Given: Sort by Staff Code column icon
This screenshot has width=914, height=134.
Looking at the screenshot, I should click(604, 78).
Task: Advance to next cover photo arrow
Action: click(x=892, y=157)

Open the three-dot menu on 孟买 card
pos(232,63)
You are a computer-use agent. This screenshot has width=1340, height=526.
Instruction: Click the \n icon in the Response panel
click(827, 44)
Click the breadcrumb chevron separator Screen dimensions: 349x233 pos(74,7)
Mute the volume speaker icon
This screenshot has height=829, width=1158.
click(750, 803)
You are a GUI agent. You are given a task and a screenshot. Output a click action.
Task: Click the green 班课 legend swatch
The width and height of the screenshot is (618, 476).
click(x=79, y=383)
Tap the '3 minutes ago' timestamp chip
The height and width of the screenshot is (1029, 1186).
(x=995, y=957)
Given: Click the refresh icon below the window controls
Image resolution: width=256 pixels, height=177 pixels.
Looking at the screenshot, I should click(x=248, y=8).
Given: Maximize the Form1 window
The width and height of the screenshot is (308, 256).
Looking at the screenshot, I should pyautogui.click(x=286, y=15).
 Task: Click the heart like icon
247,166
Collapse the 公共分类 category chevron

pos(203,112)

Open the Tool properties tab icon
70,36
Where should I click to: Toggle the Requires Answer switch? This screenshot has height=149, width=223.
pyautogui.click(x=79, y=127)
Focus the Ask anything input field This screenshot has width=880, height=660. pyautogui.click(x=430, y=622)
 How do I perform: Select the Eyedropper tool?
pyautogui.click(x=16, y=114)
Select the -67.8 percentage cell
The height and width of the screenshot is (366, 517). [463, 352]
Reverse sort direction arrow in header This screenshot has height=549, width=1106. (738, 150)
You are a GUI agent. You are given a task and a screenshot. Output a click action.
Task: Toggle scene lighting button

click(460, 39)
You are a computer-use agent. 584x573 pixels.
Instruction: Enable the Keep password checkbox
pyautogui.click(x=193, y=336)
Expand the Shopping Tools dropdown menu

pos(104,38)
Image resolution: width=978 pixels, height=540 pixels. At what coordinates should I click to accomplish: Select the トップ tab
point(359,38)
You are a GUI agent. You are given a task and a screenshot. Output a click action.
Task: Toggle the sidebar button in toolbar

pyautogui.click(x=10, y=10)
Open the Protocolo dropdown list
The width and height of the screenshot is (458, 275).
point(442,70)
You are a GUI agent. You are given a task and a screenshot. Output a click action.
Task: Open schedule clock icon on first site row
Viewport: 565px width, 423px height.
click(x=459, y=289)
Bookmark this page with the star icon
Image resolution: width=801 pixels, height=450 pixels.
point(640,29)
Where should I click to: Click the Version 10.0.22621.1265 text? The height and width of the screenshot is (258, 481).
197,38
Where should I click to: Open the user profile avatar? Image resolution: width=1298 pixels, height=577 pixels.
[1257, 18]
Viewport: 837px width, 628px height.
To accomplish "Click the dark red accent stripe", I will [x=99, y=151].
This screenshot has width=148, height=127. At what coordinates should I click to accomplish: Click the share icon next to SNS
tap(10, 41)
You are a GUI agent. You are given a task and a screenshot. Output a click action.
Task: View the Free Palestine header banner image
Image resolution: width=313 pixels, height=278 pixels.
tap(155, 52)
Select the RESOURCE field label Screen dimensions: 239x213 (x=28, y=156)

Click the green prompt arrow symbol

§ §

## [To do]
Start with the line above that contains "Image resolution: width=978" and stop after the line that contains "Select the RESOURCE". Output those lines exactly, and only those.

## [Solution]
Image resolution: width=978 pixels, height=540 pixels. At what coordinates should I click to accomplish: Select the トップ tab
point(359,38)
You are a GUI agent. You are given a task and a screenshot. Output a click action.
Task: Toggle the sidebar button in toolbar

pyautogui.click(x=10, y=10)
Open the Protocolo dropdown list
The width and height of the screenshot is (458, 275).
point(442,70)
You are a GUI agent. You are given a task and a screenshot. Output a click action.
Task: Open schedule clock icon on first site row
Viewport: 565px width, 423px height.
click(x=459, y=289)
Bookmark this page with the star icon
Image resolution: width=801 pixels, height=450 pixels.
point(640,29)
Where should I click to: Click the Version 10.0.22621.1265 text? The height and width of the screenshot is (258, 481).
197,38
Where should I click to: Open the user profile avatar? Image resolution: width=1298 pixels, height=577 pixels.
[1257, 18]
Viewport: 837px width, 628px height.
To accomplish "Click the dark red accent stripe", I will [x=99, y=151].
This screenshot has width=148, height=127. At what coordinates should I click to accomplish: Click the share icon next to SNS
tap(10, 41)
You are a GUI agent. You are given a task and a screenshot. Output a click action.
Task: View the Free Palestine header banner image
Image resolution: width=313 pixels, height=278 pixels.
tap(155, 52)
Select the RESOURCE field label Screen dimensions: 239x213 (x=28, y=156)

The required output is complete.